A common way of assessing language learners’ mastery of vocabulary is via multiple-choice cloze (i.e., fill-in-the-blank) questions. But the creation of test items can be laborious for individual teachers or in large-scale language programs. In this paper, we evaluate a new method for automatically generating these types of questions using large language models (LLM). The VocaTT (vocabulary teaching and training) engine is written in Python and comprises three basic steps: pre-processing target word lists, generating sentences and candidate word options using GPT, and finally selecting suitable word options. To test the efficiency of this system, 60 questions were generated targeting academic words. The generated items were reviewed by expert reviewers who judged the well-formedness of the sentences and word options, adding comments to items judged not well-formed. Results showed a 75% rate of well-formedness for sentences and 66.85% rate for suitable word options. This is a marked improvement over the generator used earlier in our research which did not take advantage of GPT’s capabilities.
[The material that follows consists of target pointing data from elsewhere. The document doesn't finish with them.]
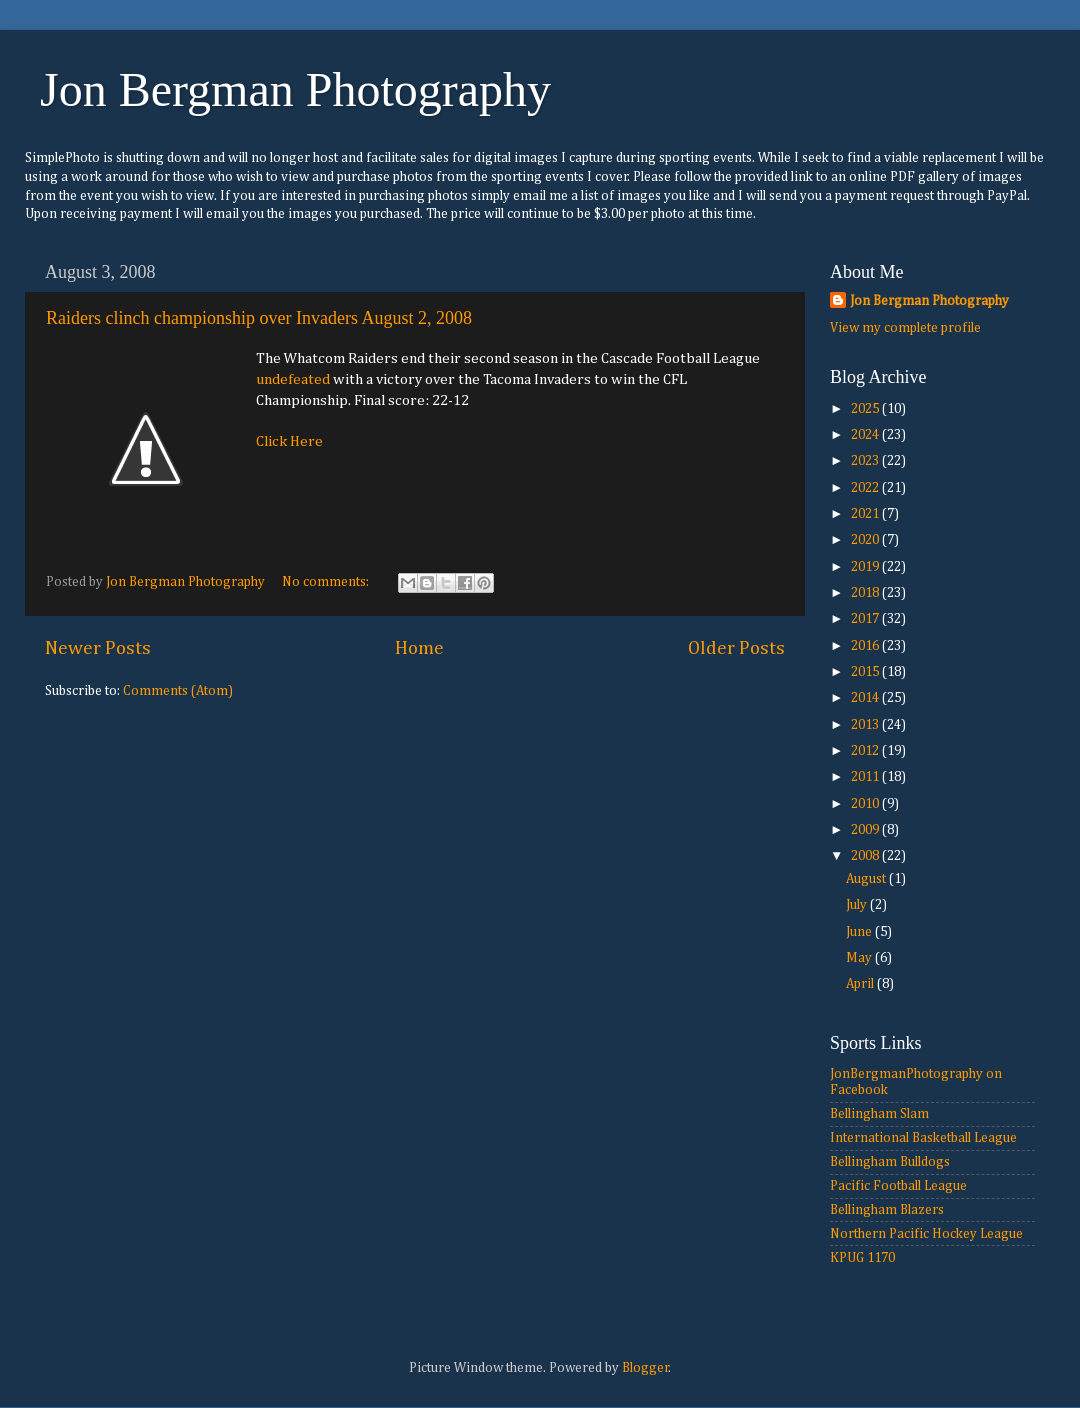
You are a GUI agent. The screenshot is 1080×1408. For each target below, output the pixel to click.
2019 (866, 567)
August (867, 879)
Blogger (645, 1368)
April (861, 984)
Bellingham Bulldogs (890, 1162)
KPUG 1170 (862, 1258)
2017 (866, 619)
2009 (866, 830)
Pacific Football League (898, 1186)
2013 (866, 725)
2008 (866, 856)
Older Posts (736, 648)
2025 (866, 409)
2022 (866, 488)
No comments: (327, 582)
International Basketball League (923, 1138)
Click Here (289, 441)
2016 (866, 646)
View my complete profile (905, 328)
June (860, 932)
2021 (866, 514)
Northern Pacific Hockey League (926, 1234)
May (860, 958)
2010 (866, 804)
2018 (866, 593)
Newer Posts (98, 648)
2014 (866, 698)
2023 (866, 461)
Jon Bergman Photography (295, 89)
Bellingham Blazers (887, 1210)
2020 (866, 540)
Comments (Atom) (178, 691)
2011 (866, 777)
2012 (866, 751)
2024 (866, 435)
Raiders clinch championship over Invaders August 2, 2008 (259, 318)
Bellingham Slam (879, 1114)
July (858, 905)
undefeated (293, 379)
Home (419, 648)
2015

Post-hoc qualitative analysis reveals several points for improvement in future work including cross-referencing part-of-speech tagging, better sentence validation, and improving GPT prompts.

2020

Multiple-choice cloze (fill-in-the-blank) questions are widely used in knowledge testing and are commonly used for testing vocabulary knowledge. Word Quiz Constructor (WQC) is a Java application that is designed to produce such test items automatically from the Academic Word List (Coxhead, 2000) and using various online and offline resources. The present work evaluates recently added features of WQC to see whether they improve the production quality and well-formedness of vocabulary quiz items over previously implemented features in WQC. Results of a production test and a well-formedness survey using Amazon Mechanical Turk show that newly-introduced features (Linsear Write readability formula and Google Books NGrams frequency list) significantly improve the production quality of items over previous features (Automated Readability Index and frequency list derived from the British Academic Written English corpus). Items are produced faster and stem sentences are shorter in length without any degradation in their well-formedness. Approximately 90% of such items are judged well-formed, surpassing the rate of manually-produced items.